What kind of balance-sheet would you make of the Umbrella Movement?
It greatly increased political awareness in Hong Kong society, as more and more people joined the movement. The city had no prior experience of large-scale civil disobedience. In 2012, the campaign against National Education involved no civil disobedience—at that time I myself was against it. The Umbrella Movement made it much more widely accepted as an instrument of change—in my view, as the only route to change in the political system, after twenty years of futile agitation of a conventional sort. Of course, this time we gained nothing by way of political reform. The government refused to give way, and the movement eventually came to an end without achieving any of its aims. But we didn’t lose the war, because we’ll start the next round stronger than we did this one.
[…] Since you’ve been blocked on the political front, wouldn’t it make sense to increase demands on the social front, given the enormous inequalities in Hong Kong society, and the wretched conditions in which the poor and the weak live in the city, while billionaires flaunt their wealth at the top? Could the government afford to be equally unyielding in the face of mobilization around issues like working hours, housing, pensions?
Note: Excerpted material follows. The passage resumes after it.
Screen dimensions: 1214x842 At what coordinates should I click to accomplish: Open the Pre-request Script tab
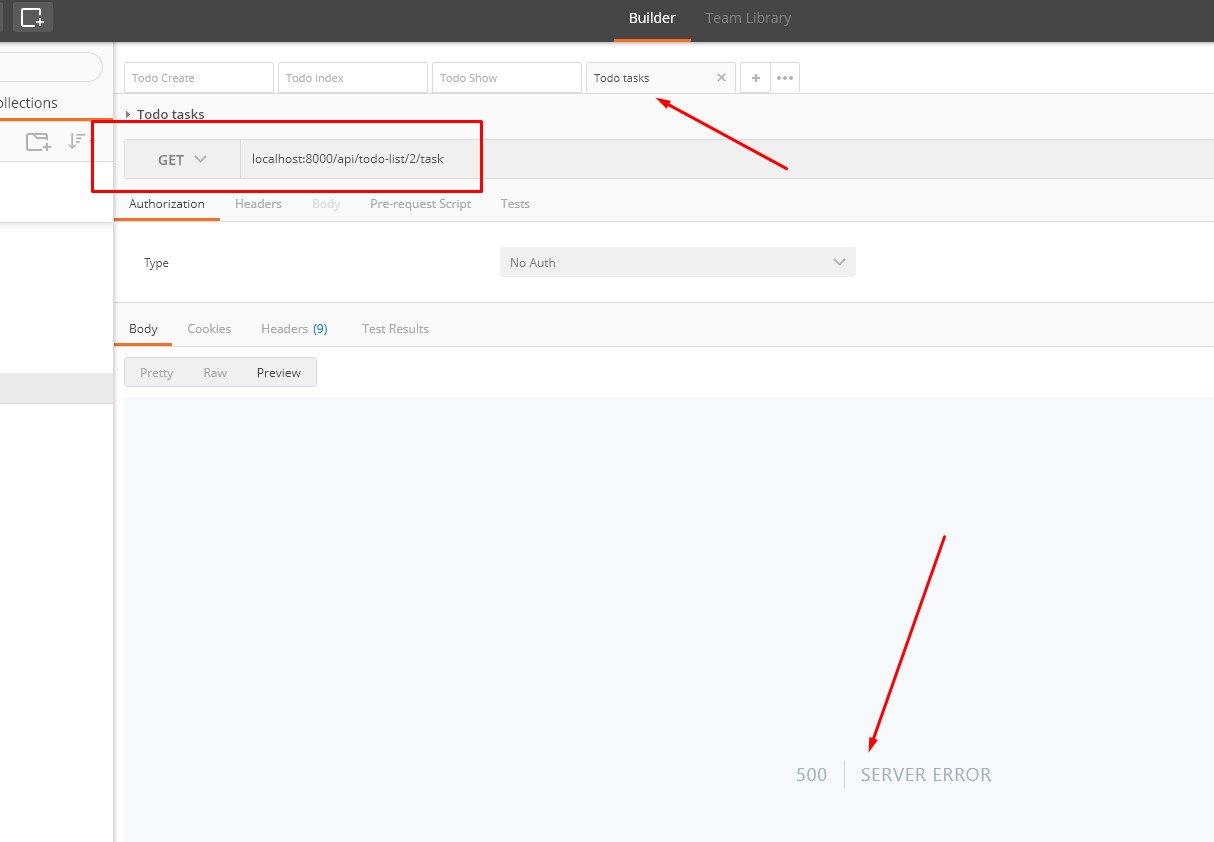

Hong Kong society is deeply conservative—even lower-class attitudes are right-wing. There’s no support among the poor for pensions. Anything ‘left’ is associated with the ccp: even such an elementary demand as a normal eight-hour working day, which is not particularly left-wing at all. The popular conviction is that if you just work hard, you will be a success and can become rich too. If you’re not rich, that’s because you didn’t get better results in school or in your job. Poverty is treated as an individual failure, not as a structural problem. High-school students, especially, take no interest in social issues. They just want more democracy. Their mindset is that society should become more liberal, not more equal. In general, the most popular subject for study is economics, where courses drill in the mantra that the free market is always best, and social change amounts to no more than a shift in a demand curve. It’s another kind of brainwashing, if a less drastic one than the ccp’s, but it’s not perceived as such. The only way to build Scholarism is to concentrate on political demands. [Source]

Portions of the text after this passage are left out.